300 anos depois, com as mudanças vindas da industrialização na Europa, outras interpretações surgiram – entre elas, teorias sobre como espaços de se viver e espaços de se trabalhar poderiam ser organizados coletivamente. Robert Owen, na década de 1840, pensou em um conceito de organização social que ele chamou de Parallelograma. Seria uma maneira de importar para a realidade doméstica conceitos sobre a dinâmica da ordem de produção agrícola e industrial, em uma estrutura gerida de maneira coletiva por núcleos de no máximo 2000 indivíduos, que coabitariam e teriam direitos iguais entre si. Na organização espacial, contariam com espaços coletivos, como salas de jantares, escolas, jardins de infância, bibliotecas e áreas de esporte, amplos e generosos, enquanto os espaços privados seriam bem mais modestos.

O mais famoso dos teóricos deste movimento utópico socialista é o francês Charles Fourier, que escreveu alguns livros na primeira metade do século XIX sobre um tipo de organização social que ele julgava ser a mais apropriada, batizada de Falanstere. Tudo seria de propriedade coletiva, e os núcleos de habitação contariam com grandes áreas compartilhadas – abrigando até com um picadeiro de esgrima de uso comum. As ideias de Fourier foram proibidas na França, mas um membro do Senado, o industrial fabricante de fogões Jean André Baptiste Godin, teve permissão para construir o que ele chamou de Familistere, uma comunidade onde todos viveriam como uma grande família. Em Guise, norte da França, ele chegou a concretizar suas ideias, ao erguer uma grande fábrica cercada de habitações multifamiliares, ligadas entre si por amplos telhados de vidro. Os trabalhadores eram donos da fábrica, e cuidavam dos espaços coletivos de maneira geral, através de escalas e distribuição de serviços – igualitárias, para homens e mulheres. Hoje o complexo e a fábrica ainda existem e pertencem ao patrimônio francês.

Exercício escrito 1 —
Segundo o texto sobre as comunidades utópicas de moradia coletiva, quantos indivíduos, no máximo, formariam cada núcleo do Parallelograma de Robert Owen?
Exercício escrito 2 —
Prossiga com o texto sobre as comunidades utópicas de moradia coletiva a partir da última frase apresentada.

Informações fornecidas —
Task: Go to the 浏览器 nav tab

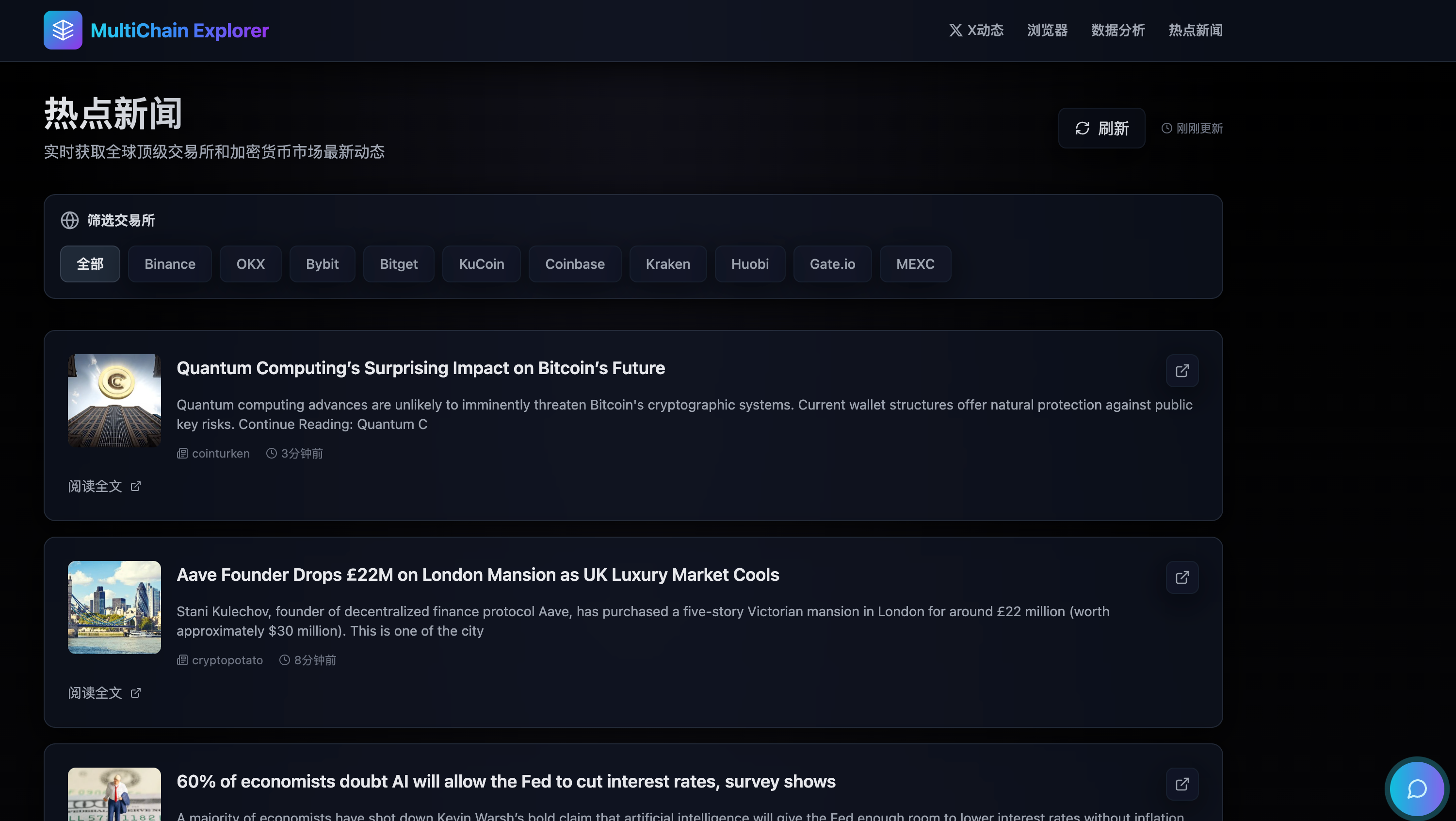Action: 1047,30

---

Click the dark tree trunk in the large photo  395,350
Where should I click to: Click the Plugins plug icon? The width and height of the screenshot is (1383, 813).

Resultado da tarefa 1 —
Cada núcleo teria no máximo 2000 indivíduos.

Resultado da tarefa 2 —
Em dias mais atuais, o movimento retoma a força na época dos hippies americanos, quando os jovens partilhavam espaços de vivência dentro de uma organização livre e um senso de comunidade enriquecido por conceitos culturais, sociais e políticos partilhados entre si. Na Dinamarca, nos anos 70, algumas famílias dividiam grandes residências, outrora unifamiliares, criando uma comunidade intencional, autônoma e cooperativa, onde os residentes viviam em torno de espaços compartilhados.

Criado em 1990 em Davis, na California, e inspirado nos conceitos dinamarqueses, o Muir Communs é o primeiro empreendimento de cohousing construído nos Estados Unidos. Composto de 26 casas, tem residências particulares, mas possui métodos próprios e coletivos de gestão e áreas comuns compartilhadas. Um edifício comunitário abriga uma lavanderia, cozinha, escritorio e academia, quarto de hospedes e uma grande sala de reuniões. Todos os residentes devem contribuir para a manutenção das áreas de jardins – com ferramentas que são de propriedade de todos – bem como preparar uma refeição uma vez por mês para toda a comunidade.

O complexo de co-habitação ecológica Qville, em Essen, Bélgica, projetado em 2020 pelo grupo B-Achitecten combina acomodação privada e espaços coletivos compartilhados. Antigos estábulos de quarenta, o conjunto de construções térreas é composto de edifícios tombados e se localizam em uma área bem arborizada, próxima a uma reserva ecológica e perto do centro da cidade, já na zona rural de Essen. Os prédios originais foram restaurados, e alguns edifícios foram reconstruídos ou sofreram adaptações. O terreno abriga um total de 13 construções – são 44 unidades habitacionais autônomas com jardins privativos – que contam com configurações que vão de 1 a 4 dormitórios. As áreas comuns contam com piscina coberta, área de bem-estar, centro comunitário e áreas de co-working, além de um terraço coberto equipado com mesa comunitária e cozinha coletiva, que dá para um lago, onde os moradores costumam nadar no verão. O consumo de energia é quase zero. É um verdadeiro bairro, com paisagismo inspirador e ambiente calmo e tranquilo.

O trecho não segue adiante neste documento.